人類を脅かす敵の1つに「肩こり」がある。デスクワークがある以上、この敵から逃れるのは難しい。パソコンやスマホの進化に肩こりはいつも追随し、どこまでも人類のあとをつけているようだ。
当編集部でも肩こりが蔓(まん)延しており、各々が試行錯誤をしているものの、この仕事を続けていく限り、決別は不可能といって良いだろう。せめてそれをやわらげる方法はないものか? 私(佐藤)は身体のスペシャリストである “あんま指圧マッサージ師” に、壁を使って手軽に肩コリをやわらげる方法を聞くことに成功した。
・身体のスペシャリスト
今回お教えいただいたのは、東京・市ヶ谷のオレンジ治療院の院長、高橋麻衣子先生だ。高橋先生は鍼灸整骨院や専門学校附属施術所などで10年の臨床経験を経て、2010年に治療院を開業した大ベテラン。デスクワーカーの大敵である肩コリを、手軽にやわらげる方法についてお尋ねしたところ、わずか数分でできるストレッチを教えてくれた。
・デスクワークで肩コリになるパターン
先生は経験上、デスクワークにおける肩コリについて、説明してくれた。パソコンを使うデスクワークの基本姿勢は、机に直置きしたパソコンを操作するために、腕を机につくことが多い。
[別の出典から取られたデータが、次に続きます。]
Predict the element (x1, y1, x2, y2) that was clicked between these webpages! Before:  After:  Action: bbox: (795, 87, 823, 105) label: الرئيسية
すると自然に目線は下を向き、頭は前に傾く。腕は上半身を支えるために力が入り、首・肩の筋肉は前に倒れた頭を支える格好になる。長時間パソコンに向かうとなると、首・肩は緊張状態が長くなり、これが肩コリへとつながっていく。
コリをやわらげるために、首・肩をもみほぐしたいところだが、局部的に緊張を緩和すると、かえって逆効果になるそうだ。というのも、首・肩が頭の重さを支えているのに、ここを緩めるとさらに頭は前へと重心がかかることになってしまう。一時的にコリがほぐれて心地よくはなるものの、デスクワークに戻れば前よりも首・肩にかかる負担が増える可能性も否めないのである。
そこで先生からお教えいただいたのは、前傾になっている頭を後ろに戻すためのストレッチだ。腕・肩・胸の内側の筋肉の緊張をやわらげて、胸を開くことによって、前のめりになった頭を後ろに戻す。これで、首・肩にかかる負担を軽減するのである。
・ストレッチの手順
カンタンにできるので、会社や家で試してみてほしい。決して無理はしないように、少しずつストレッチすることをオススメする。以下はその手順だ。
1.まず、指を下にして手のひらを壁につく
できれば、肩と水平に手をつく。ストレッチに慣れていないと、肩が上がってしまう場合がある。その場合は、手を少し下にさげよう。肩に力が入らないように注意。
2.手をついたまま、壁を押すような形で胸を開く
腕が突っ張って胸を開けない場合は、まず前腕を10回程度さすって緊張をほぐす。
同様に、二の腕も10回程度さすって、腕全体の緊張をとこう。
3.今一度、胸を開く。壁を押すように胸を開いたら、10~20秒キープする
これを左右、それぞれ行う。ストレッチの前と後の感覚を確認しながら、やってみることをオススメする。あくまでも無理のない範囲で。
・作業環境を変えることもオススメしたい
これだけをやっていれば、肩コリと決別できるという訳ではない。今回紹介したようなストレッチを行うと共に、背中側の筋力をアップすることも、肩コリ予防に有効なので、それについてはまた次回お伝えしよう。
作業環境の改善も重要だ。同じ姿勢でデスクワークを続けていれば、首・肩に負担がかかるのは変わらない。出来れば、パソコンのディスプレイ、もしくはノートパソコンを目の高さまで上げて作業を行うと、首・肩の緊張はかなりやわらげられる。ストレッチと作業環境の改善、この2つを合わせて実践すると良いだろう。